▶ _Exercise details_:
The result should be every line in the data below that carries the string "Image".

▶ _Collection entries_:
- Opening Delimiter -

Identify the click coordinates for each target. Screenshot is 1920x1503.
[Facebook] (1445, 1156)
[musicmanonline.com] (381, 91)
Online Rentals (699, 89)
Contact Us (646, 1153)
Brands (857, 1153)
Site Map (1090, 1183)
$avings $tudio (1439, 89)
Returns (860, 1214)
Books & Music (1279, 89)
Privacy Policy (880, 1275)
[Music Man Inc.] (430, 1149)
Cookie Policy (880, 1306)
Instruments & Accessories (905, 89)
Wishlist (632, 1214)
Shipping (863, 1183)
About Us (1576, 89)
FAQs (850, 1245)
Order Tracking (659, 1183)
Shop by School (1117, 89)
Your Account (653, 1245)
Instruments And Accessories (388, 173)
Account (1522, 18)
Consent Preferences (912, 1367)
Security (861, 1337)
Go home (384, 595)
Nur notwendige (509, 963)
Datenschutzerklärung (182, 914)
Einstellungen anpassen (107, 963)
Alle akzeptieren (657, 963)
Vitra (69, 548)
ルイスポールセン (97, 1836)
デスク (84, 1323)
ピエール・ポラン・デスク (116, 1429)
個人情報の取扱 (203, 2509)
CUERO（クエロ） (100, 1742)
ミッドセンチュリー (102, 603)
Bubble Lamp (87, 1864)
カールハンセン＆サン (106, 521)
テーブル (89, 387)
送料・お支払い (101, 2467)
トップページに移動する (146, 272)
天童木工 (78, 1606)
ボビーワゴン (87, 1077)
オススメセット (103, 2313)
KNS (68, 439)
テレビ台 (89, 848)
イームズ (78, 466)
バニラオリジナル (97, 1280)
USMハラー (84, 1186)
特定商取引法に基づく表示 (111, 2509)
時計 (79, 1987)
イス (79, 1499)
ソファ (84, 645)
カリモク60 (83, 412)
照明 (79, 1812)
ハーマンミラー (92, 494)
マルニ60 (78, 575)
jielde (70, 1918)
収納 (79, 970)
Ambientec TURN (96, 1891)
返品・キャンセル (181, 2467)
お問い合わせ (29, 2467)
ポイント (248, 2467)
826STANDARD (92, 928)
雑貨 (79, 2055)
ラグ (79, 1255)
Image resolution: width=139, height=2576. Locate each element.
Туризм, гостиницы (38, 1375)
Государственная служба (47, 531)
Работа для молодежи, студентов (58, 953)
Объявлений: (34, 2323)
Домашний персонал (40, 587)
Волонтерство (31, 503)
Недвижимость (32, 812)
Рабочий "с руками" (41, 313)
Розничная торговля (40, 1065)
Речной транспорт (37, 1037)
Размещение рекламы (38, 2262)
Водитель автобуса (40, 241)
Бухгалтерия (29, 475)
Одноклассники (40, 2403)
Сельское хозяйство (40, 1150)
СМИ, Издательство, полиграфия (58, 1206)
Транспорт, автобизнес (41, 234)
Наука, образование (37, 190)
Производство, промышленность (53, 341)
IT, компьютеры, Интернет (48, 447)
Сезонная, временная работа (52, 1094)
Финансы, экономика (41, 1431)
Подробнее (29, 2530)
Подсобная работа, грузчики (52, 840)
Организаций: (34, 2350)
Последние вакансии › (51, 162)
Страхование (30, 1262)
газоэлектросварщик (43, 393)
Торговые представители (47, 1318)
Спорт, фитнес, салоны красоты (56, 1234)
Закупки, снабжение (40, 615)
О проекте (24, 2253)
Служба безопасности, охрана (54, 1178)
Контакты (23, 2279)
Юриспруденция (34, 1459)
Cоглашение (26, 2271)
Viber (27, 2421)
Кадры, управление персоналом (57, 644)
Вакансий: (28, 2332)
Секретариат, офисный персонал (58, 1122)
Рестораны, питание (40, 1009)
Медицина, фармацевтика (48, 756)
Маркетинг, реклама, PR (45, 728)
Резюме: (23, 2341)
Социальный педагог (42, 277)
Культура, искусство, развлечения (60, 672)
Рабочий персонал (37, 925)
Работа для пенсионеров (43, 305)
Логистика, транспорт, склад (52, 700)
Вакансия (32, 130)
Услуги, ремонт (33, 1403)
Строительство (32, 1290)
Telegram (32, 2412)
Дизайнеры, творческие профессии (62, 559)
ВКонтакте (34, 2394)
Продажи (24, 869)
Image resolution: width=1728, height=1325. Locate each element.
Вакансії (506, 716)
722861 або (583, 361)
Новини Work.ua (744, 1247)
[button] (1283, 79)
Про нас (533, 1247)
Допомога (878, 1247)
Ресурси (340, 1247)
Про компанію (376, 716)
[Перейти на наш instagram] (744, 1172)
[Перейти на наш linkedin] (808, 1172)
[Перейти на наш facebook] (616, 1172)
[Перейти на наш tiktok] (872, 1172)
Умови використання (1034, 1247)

- Closing Delimiter -

▶ _Answer to this exercise_:
Image resolution: width=139, height=2576. Locate each element.
Image resolution: width=1728, height=1325. Locate each element.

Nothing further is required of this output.